_Source extract_
Here’s another fun thing to do at the Sega arcades. The bathrooms have “peeing games” at the urinals (sorry ladies, I have no idea what’s in your powder room–couches and “Gone With the Wind” on continuous loop?). The screen is over the urinal, and to play you just step right up, no coins needed. Walk around, load up on liquids, then go into the arcade and do your business. I played one with a full bladder and ended up filling four and a half cans of pee. I don’t even know what that means or why you should be impressed, but there it is.

There are places to eat once you get hungry, but Akihabara is a grab-and-go kind of place. For fine dining, look elsewhere. If you are not planning to go to Odaiba (see below), there is a Gundam Cafe here (outside the Akihabara JR Station Atre1 Gate), where you can get lunch and some souvenirs. The Gundam Cafe is right next to the AKB48 Cafe, if you are more into the girl band than you are into giant robots. There are several coffee cafes in the area that offer sandwiches, and of course, two area McDonald’s for your picky eaters.

_Entries shown_
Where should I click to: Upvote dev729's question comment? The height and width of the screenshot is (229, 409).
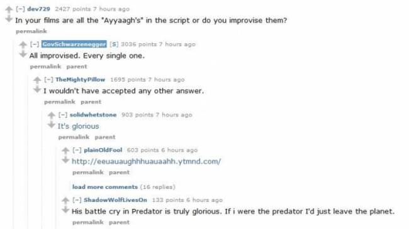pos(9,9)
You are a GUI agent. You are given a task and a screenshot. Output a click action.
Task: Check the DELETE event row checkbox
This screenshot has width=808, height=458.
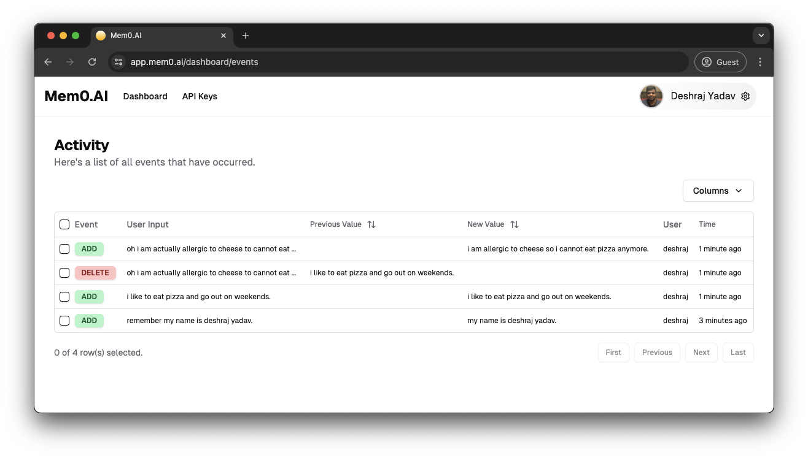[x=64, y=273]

* * *

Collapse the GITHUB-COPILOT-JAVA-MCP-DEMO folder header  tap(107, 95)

_What you need to do_
**1)** Revise the stretch of the Akihabara passage from "Here’s another fun" through "there it is.", putting "stomach" in place of "bladder".
**2)** Resume the Akihabara passage after its last sentence and keep writing.
The data shown here was taken from a separate source.

_Answers per task_
**1)**
Here’s another fun thing to do at the Sega arcades. The bathrooms have “peeing games” at the urinals (sorry ladies, I have no idea what’s in your powder room–couches and “Gone With the Wind” on continuous loop?). The screen is over the urinal, and to play you just step right up, no coins needed. Walk around, load up on liquids, then go into the arcade and do your business. I played one with a full stomach and ended up filling four and a half cans of pee. I don’t even know what that means or why you should be impressed, but there it is.

**2)**
CAUTION NOTE #1: If you want to purchase anime, video games, or other electronic material, make sure that they will be compatible with the media systems you have back home. The small store owners will tell you, but it might be safer to buy that sort of material at one of the many duty-free shops in the area.

CAUTION NOTE #2: Ok, I know you’ve heard of it, so here it is: anime porn. Keep the kids away from anyplace that is bright pink, has the “No Under 18” sign, or has artwork of improbably-proportioned anime models over or around the door. The shops that sell these kinds of items aren’t ubiquitous and are usually subtle in their sidewalk advertising, but you could encounter them. Forewarned is forearmed.

CAUTION NOTE #3: “Not smoking indoors” is not a thing that has caught on in Japan yet, and arcades are particularly heinous. Check the floor signs to see if smoking is allowed on that floor. If your kids are particularly sensitive to smoke, going into an arcade that allows smoking may not be a good idea. If they can take it, have fun, but it’s always a good idea to limit your exposure to secondhand smoke.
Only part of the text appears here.